*Given problem:*
In the listing, replace "screenshot" with "screen capture" in the lines beginning with the line with "You are a computer-use" and going on through the line with "Action: [x=52, y=159]". Give back only those lines, with everything else left as it is.

*Given information:*
-=-=-
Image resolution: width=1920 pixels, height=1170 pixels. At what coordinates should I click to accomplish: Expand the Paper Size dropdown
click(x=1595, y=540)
-=-=-
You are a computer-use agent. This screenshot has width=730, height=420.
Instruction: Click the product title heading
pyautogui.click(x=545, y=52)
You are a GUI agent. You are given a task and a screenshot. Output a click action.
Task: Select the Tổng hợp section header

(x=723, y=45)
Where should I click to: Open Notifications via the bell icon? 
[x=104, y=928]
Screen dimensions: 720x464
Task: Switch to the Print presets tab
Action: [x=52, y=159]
-=-=-
*Result for this exercise:*
You are a computer-use agent. This screen capture has width=730, height=420.
Instruction: Click the product title heading
pyautogui.click(x=545, y=52)
You are a GUI agent. You are given a task and a screen capture. Output a click action.
Task: Select the Tổng hợp section header

(x=723, y=45)
Where should I click to: Open Notifications via the bell icon? 
[x=104, y=928]
Screen dimensions: 720x464
Task: Switch to the Print presets tab
Action: [x=52, y=159]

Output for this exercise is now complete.